Per una nuova libertà /2

Soluzioni libertarie a problemi attuali: conservazione, ecologia, sviluppo

È vero che diverse risorse naturali, nel passato e nel presente, hanno rischiato l'esaurimento. Ma in ogniuno dei casi ciò non era dovuto all'"ingordigia capitalista"; al contrario, la ragione è da ravvisarsi nell'incapacità del governo di acconsentire alla proprietà privata della risorsa — un'incapacità di perseguire abbastanza radicalmente la logica dei diritti della proprietà privata.

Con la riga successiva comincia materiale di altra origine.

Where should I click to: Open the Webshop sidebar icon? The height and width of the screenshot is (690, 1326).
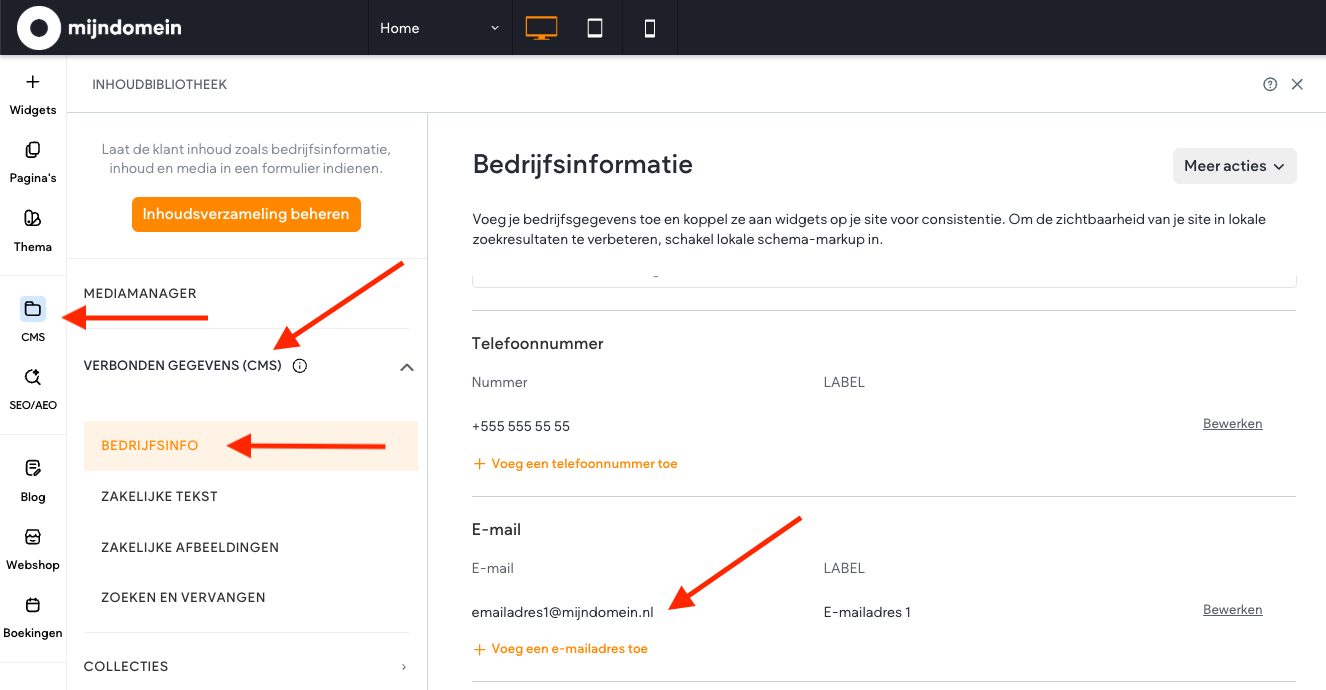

Un esempio è quello delle risorse di legname. Nell'America occidentale e in Canada, la maggior parte delle foreste non appartiene a privati ma ai governi federali (o provinciali). Il governo le poi in gestione alle compagnie private. La proprietà privata viene concessa solo per l'utilizzo annuale della risorsa, ma non per la foresta, per la risorsa stessa. In tale situazione la compagnia privata non possiede il valore capitale e quindi non deve preoccuparsi dell'esaurimento della risorsa stessa. Non ha alcun incentivo economico a conservare la risorsa, a piantare nuovi alberi, etc. L'unico incentivo è quello di tagliare più alberi possibile, dal momento che non le viene alcun vantaggio economico dalla conservazione del valore capitale della foresta. In Europa, dove la proprietà privata delle foreste è molto più diffusa, ci sono poche lamentele contro la distruzione delle risorse del legno. Infatti laddove è permessa la proprietà privata delle foreste, è nell'interesse del proprietario preservare e ripristinare le riserve di alberi man mano che procede al disboscamento, affinchè si possa evitare l'esaurimento del valore capitale della foresta.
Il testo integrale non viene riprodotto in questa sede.